Ancient Papyrus Scroll Survived a Volcano; Now We Can Read It

We find it hard to imagine that a thin papyrus roll can get through a volcanic eruption and still be “alive.” It’s very hard for us to believe that this kind of artifact can be read 2000 years later without actually unrolling it.

A team of scientists claimed that we are so close to virtually uncover and read the only library that dates back from the classical world, and that’s also intact.

There are more than 1800 texts – the Herculaneum scrolls are the most famous human artifacts that were ever discovered. But it’s quite challenging to read their content.

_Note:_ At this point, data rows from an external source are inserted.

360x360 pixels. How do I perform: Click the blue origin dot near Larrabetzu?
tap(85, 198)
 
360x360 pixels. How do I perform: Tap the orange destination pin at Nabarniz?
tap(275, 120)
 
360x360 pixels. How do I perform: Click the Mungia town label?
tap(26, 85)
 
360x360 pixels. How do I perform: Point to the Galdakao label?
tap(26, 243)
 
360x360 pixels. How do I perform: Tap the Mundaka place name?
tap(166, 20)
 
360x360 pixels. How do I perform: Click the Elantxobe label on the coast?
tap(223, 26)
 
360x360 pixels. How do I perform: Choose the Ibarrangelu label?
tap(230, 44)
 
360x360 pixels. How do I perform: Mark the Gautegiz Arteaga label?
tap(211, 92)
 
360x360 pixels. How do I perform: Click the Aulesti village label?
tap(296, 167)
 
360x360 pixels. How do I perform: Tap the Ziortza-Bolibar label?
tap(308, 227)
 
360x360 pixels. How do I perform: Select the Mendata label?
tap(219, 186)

Mount Vesuvius erupted in 79 AD, and this library was carbonized almost instantly, from an avalanche of hot gas and ash, which turned the scrolls into lumps of coal.

For more than 200 years, people have wanted to read it, but without any luck. This carbonized papyrus is so fragile as if it were a butterfly’s wing – the smallest action can cause a lot of damage, and it can destroy the paper, or the ink can get erased, and then there would be nothing to do with it.

After some several failed attempts to unroll it, but there’s a new technique out there that might allow us to read the texts without actually damaging them. we are talking about a high-resolution scanner and a machine that’s using algorithms in order to make the ink visible on the carbonized paper. X-rays can not even do this.

After decades and decades of attempts, Bren Seales, an artifacts decoder, thinks that this is the best chance they got so far. This is a long-time goal for Seales, and he wants to scan two intact scrolls, and small fragments, by also using a particle accelerator in the UK.